FigureAsia 35 Under 35 · Healthcare
Divaa Uthkarsha
Age 17 · Type 1 diabetes access and community health · Bengaluru, India
Teen founder whose programme reports support for 3,190 children with Type 1 diabetes and whose first-author study documented a major knowledge gap among rural health workers.
- Approximate age at 31 December 2025
- 17
- Field
- Healthcare
- Country or region
- Bengaluru, India
- FigureAsia U35 Assessment
- 87.9 / 100
Profile
Career and documented record
Divaa Uthkarsha founded Project Surya after her brother was diagnosed with Type 1 diabetes.
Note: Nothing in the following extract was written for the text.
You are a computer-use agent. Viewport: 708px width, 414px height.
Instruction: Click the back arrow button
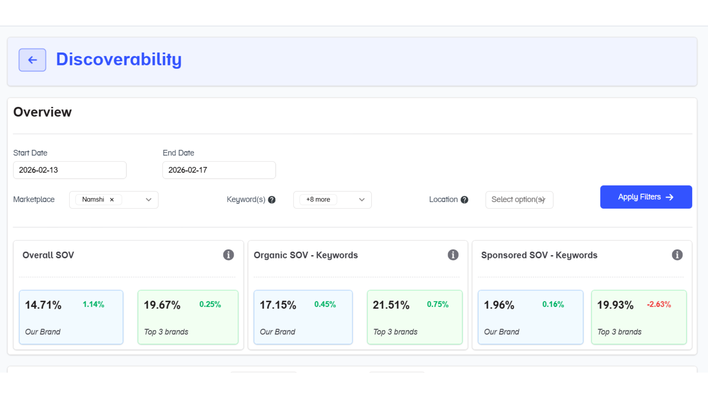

By June 2026, the programme reported reaching more than 402,000 people, supporting 3,190 children, educating 19,858 students, training more than 200 community health workers and distributing over 4,500 insulin vials. Those cumulative figures are organization-reported and have not been presented as an independent audit.
What elevates Uthkarsha's record beyond charity metrics is the attempt to create evidence. She was first author of a 2025 study surveying 156 rural Karnataka community health workers. The paper reported that 90.4% had poor knowledge of Type 1 diabetes, only 14.1% had heard of it and 11.5% had received training. The design was cross-sectional, based on 2024 fieldwork, and did not test whether an intervention improved clinical outcomes.
At 17, Uthkarsha has joined direct access, frontline education and research in a way few much older founders manage. The editorial significance is not youth alone. It is the discipline of documenting the system failure her programme is trying to address.
FigureAsia selection
Why Divaa Uthkarsha is on the list
FigureAsia selected Uthkarsha because her work carries both moral urgency and evidence-building intent. She has mobilized meaningful reported access while publishing a concrete account of the rural knowledge gap. The score is discounted for self-reported cumulative metrics and the absence of an intervention trial, but her individual agency, equity focus and relevance to chronic-disease care are exceptional.
Verified work
The 2025–26 record
Principal milestone
3,190 children reportedly supported
Evidence record
More than 200 community health workers trained
Scale or implementation
156 health workers surveyed in the 2025 paper
Field context
The work in its field
Within type 1 diabetes access and community health, the relevant test is whether a result can survive scrutiny of maturity, attribution, validity and practical fit. That distinction matters: completed evidence is not projected benefit, and individual responsibility is not interchangeable with the wider team’s achievement.
FigureAsia U35 Assessment
Assessment breakdown
87.9out of 100
Substantive 2025–2026 contribution
18 / 20
The score reflects completed 2025–26 work in type 1 diabetes access and community health, assessed at the documented maturity of community-health implementation and cross-sectional research.
Verified impact
13.5 / 15
Impact credit is limited to the measured study, regulatory, implementation or operating record stated in the profile; unsupported patient benefit is excluded.
Originality and distinction
8 / 10
The work creates or materially advances a distinctive capability within type 1 diabetes access and community health rather than relying on title or institutional association.
Field and industry influence
8 / 10
The assessment recognises demonstrated effects on research, product development, care delivery or professional practice, with publicity alone carrying no weight.
Individual agency
10 / 10
Named authorship and the documented role of Founder establish individual responsibility while preserving credit for collaborators.
Durability and trajectory
4.5 / 5
The cited work forms part of a continuing programme, platform or research trajectory rather than a single uncompleted announcement.
Asian significance and global relevance
5 / 5
The Asian connection is material to the person's identity, operating base or populations served: Indian youth advocate and researcher based in Bengaluru.
Clinical and scientific validity
4.9 / 7
Clinical and scientific validity is calibrated to community-health implementation and cross-sectional research, with the profile retaining the evidence boundary attached to the result.
Safety, quality and responsible governance
5.6 / 7
Safety and governance credit reflects accurate regulatory language, study limitations, data stewardship and the refusal to turn early evidence into clinical certainty.
Translation and care-pathway fit
5.4 / 6
The work is scored for its demonstrated fit with a laboratory, regulatory, clinical, operational or public-health pathway, not for projected future adoption.
Access, equity and resource stewardship
5 / 5
Access credit reflects documented reach, capacity, affordability or inclusion while distinguishing service volume from proven clinical outcome.